▶ **Task instructions**:
Would you tally how many lines in the records include the word "computer"? Reply with the number only.

(Stored data)
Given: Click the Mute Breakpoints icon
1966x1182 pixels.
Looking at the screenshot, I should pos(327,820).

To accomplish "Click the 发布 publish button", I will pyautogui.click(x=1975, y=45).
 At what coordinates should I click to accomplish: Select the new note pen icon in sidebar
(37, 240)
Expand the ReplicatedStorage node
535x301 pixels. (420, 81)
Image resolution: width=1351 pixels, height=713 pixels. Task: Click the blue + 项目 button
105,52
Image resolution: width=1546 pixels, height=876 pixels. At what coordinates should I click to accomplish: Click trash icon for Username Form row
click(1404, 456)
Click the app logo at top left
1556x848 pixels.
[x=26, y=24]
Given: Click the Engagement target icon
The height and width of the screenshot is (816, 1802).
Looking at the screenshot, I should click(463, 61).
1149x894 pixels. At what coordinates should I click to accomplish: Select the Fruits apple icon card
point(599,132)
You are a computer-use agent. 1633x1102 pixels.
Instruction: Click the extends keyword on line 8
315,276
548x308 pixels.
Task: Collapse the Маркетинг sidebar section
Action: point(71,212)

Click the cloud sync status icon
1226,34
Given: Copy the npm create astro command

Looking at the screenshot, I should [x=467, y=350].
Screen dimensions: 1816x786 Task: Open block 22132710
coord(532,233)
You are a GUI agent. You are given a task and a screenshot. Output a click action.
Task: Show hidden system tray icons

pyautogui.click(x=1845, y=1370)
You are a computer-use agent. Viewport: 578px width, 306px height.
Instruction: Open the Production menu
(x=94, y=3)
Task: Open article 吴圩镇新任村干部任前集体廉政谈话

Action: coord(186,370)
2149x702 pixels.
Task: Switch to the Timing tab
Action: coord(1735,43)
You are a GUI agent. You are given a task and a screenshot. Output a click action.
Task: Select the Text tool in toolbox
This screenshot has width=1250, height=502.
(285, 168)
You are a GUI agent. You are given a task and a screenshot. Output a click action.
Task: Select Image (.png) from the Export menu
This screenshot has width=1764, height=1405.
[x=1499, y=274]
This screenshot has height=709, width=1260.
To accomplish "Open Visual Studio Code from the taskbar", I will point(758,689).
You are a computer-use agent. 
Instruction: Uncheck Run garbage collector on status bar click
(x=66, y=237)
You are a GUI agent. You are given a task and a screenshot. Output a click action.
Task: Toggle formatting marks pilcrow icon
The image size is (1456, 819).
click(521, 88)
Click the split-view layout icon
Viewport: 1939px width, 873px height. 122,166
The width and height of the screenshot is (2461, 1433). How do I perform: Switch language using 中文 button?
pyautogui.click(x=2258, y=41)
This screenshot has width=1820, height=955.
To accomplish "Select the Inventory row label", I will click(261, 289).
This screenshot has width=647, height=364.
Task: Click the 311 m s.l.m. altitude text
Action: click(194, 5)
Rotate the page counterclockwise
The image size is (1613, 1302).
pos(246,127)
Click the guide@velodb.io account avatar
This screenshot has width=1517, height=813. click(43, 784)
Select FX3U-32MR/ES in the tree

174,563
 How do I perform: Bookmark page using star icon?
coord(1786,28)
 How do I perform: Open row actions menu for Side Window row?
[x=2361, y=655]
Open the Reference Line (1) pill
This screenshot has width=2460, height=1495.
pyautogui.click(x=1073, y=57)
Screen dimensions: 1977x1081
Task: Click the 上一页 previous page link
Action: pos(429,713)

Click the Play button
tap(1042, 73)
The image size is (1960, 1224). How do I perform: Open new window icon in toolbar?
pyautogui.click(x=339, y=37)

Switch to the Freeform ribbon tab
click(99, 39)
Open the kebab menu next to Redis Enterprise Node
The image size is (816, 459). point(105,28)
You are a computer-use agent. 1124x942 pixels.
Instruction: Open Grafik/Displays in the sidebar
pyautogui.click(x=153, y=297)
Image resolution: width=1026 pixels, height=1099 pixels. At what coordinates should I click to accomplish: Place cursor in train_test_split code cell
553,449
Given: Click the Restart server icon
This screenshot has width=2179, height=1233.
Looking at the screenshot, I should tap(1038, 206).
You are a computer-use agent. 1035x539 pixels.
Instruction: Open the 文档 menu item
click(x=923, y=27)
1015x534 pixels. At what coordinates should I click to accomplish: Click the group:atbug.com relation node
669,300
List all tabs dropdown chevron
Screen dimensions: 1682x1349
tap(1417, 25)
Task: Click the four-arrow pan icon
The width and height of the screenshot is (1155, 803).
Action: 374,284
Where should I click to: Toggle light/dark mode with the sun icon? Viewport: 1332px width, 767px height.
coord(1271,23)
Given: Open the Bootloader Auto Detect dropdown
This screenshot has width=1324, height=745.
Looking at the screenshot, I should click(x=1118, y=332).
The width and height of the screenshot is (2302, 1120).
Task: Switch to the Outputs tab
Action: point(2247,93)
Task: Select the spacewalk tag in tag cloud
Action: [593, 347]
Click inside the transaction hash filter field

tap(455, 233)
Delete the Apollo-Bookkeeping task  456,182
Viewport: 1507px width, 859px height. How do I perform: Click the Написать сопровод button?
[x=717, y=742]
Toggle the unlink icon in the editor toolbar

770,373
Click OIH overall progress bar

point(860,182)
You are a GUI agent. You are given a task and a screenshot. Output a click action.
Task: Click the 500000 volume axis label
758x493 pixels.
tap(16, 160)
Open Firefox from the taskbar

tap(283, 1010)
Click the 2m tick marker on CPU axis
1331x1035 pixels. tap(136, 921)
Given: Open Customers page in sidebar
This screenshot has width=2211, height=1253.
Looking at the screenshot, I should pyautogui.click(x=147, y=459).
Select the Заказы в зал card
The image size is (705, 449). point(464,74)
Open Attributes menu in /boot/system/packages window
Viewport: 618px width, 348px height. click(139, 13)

▶ **Result for this exercise**:
5